The execution plan essentially looks like, ‘Go retrieve this data from the database, go make this API call with that data that you retrieved from the database, wrap it into this new object and then write in,’ as an example. In this example, it's orchestrating three actions to go get that broader task done. And I think being near an execution engine, such as Salesforce core, such as MuleSoft, is super key to actually going and executing that action and going the final mile, if you will.

Feedback loop

Of course this is not a guarantee that things won't go awry, and one purpose of the beta is to continue to refine the AI assistant's performance and accuracy, as well as refining how to keep humans actively in the loop so that they catch any remaining errors. He goes on:

Part of the Einstein 1 platform is the ability to actually collect feedback when the AI is wrong. Because there is an expert human in the loop, they will edit the output before it lands at the end customer. There is all kinds of friction that is built in to ensure that people read that, and actually edit the responses before they send it back. That — in addition to the thumbs-up and the thumbs-down signal, which is something we're training users to actually indicate — is important, because the more the system gets used, the more these errors are found, the more they're corrected, and the more of that learning goes back into the system. With more utilization, we are collecting signals, feedback signals, that make both the models better, both the prompting better, and the RAG better as well.

This feedback is currently evaluated by people in the development team, although it's likely that in future iterations of the platform some aspects of the process will be automated too. The fine-tuning isn't limited to retraining the LLM — an expensive exercise because of the processing power required. More often, it takes the form of comparing different ways of prompting to evaluate which ones work better, or creating better RAG components to provide more precise results.

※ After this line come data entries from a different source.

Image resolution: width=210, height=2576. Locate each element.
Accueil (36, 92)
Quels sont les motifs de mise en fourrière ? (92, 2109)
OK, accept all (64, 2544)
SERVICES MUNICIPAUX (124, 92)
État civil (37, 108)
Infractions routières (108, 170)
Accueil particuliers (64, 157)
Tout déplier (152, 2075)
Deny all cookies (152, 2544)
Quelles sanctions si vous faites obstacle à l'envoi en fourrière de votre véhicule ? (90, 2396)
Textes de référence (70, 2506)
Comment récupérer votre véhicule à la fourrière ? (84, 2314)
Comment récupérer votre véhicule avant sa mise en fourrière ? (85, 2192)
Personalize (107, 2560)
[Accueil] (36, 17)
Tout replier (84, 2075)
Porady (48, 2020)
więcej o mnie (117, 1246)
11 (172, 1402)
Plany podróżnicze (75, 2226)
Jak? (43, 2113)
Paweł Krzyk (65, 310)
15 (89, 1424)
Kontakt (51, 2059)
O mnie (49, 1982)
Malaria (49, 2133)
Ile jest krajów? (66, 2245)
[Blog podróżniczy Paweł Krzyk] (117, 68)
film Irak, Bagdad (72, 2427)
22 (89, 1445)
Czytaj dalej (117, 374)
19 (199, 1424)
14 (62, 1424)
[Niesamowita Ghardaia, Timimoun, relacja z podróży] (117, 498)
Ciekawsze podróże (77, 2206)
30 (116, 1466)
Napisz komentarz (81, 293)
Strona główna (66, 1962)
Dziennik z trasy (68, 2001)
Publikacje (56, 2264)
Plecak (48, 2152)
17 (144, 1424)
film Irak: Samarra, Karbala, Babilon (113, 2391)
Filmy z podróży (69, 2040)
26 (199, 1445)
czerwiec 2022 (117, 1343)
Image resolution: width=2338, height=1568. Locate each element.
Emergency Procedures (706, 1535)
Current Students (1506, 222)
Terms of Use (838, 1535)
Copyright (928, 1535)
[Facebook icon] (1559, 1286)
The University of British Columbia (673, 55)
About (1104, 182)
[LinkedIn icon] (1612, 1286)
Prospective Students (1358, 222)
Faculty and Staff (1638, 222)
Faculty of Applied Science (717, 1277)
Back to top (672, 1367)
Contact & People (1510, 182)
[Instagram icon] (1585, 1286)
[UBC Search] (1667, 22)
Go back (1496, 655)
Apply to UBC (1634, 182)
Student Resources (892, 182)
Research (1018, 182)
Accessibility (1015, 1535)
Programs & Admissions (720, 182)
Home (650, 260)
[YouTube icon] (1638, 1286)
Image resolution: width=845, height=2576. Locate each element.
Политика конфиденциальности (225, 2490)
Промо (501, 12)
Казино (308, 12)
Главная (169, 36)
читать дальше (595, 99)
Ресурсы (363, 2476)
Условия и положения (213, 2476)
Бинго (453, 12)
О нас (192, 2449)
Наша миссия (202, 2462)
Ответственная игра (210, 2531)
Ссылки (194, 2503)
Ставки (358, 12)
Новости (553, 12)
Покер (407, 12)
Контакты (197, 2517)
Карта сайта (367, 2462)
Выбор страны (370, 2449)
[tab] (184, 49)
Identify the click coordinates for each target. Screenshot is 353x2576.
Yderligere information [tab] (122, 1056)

The Einstein Copilot beta is now available for Sales Cloud and Service Cloud, with Commerce Cloud and Marketing Cloud available later in the year as well as a version for Tableau coming in the second half. It is currently in English language only and data residency is limited to the US initially. Enterprises can buy it bundled as part of any Einstein 1 Edition or as an add-on to Enterprise or Unlimited Editions.

My take

There is a lot going on here and it's significantly expanding the impact of generative AI beyond the most obvious use cases of finding information and drafting content to become a conversational interface through which users can access all the information and functionality of the underlying systems. This will have a massive impact on how people use Salesforce and other enterprise systems, although it's important to remember that the technology is still in beta at the moment and there are remaining wrinkles to iron out, not least in detecting and excluding errant answers or actions that the AI throws up. At diginomica we're always alert to the risks around AI projects but the careful approach that Salesforce is taking as it rolls out this technology is the right one to take.